*Job item*
Count the lines in the records below that contain the string "element". Case counts. Reply with that number only.

*Supplied data*

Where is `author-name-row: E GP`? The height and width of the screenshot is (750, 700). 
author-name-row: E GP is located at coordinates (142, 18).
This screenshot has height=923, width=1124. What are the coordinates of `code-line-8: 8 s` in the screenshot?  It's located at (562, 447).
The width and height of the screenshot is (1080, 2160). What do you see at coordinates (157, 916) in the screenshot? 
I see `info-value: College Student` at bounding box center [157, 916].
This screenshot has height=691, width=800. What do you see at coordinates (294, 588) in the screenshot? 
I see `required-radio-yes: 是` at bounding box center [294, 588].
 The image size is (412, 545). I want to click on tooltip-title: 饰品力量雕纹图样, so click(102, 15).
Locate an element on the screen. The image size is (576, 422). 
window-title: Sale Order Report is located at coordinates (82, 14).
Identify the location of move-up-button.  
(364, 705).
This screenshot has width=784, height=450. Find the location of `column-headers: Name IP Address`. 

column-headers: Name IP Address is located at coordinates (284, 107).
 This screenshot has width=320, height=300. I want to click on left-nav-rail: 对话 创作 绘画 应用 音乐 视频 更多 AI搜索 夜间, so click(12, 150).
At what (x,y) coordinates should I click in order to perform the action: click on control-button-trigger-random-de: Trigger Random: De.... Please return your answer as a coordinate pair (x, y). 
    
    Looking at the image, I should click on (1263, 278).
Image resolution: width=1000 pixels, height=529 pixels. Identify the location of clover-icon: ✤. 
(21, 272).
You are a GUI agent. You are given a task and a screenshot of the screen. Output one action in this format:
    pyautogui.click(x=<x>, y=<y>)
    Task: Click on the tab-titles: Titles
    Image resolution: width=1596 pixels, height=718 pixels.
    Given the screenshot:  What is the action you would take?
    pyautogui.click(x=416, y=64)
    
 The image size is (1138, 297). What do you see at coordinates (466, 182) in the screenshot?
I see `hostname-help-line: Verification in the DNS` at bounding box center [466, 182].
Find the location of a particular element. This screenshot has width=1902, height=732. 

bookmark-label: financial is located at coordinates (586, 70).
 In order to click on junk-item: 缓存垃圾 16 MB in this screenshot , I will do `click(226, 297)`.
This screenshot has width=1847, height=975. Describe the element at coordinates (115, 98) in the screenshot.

*Response to this task*
3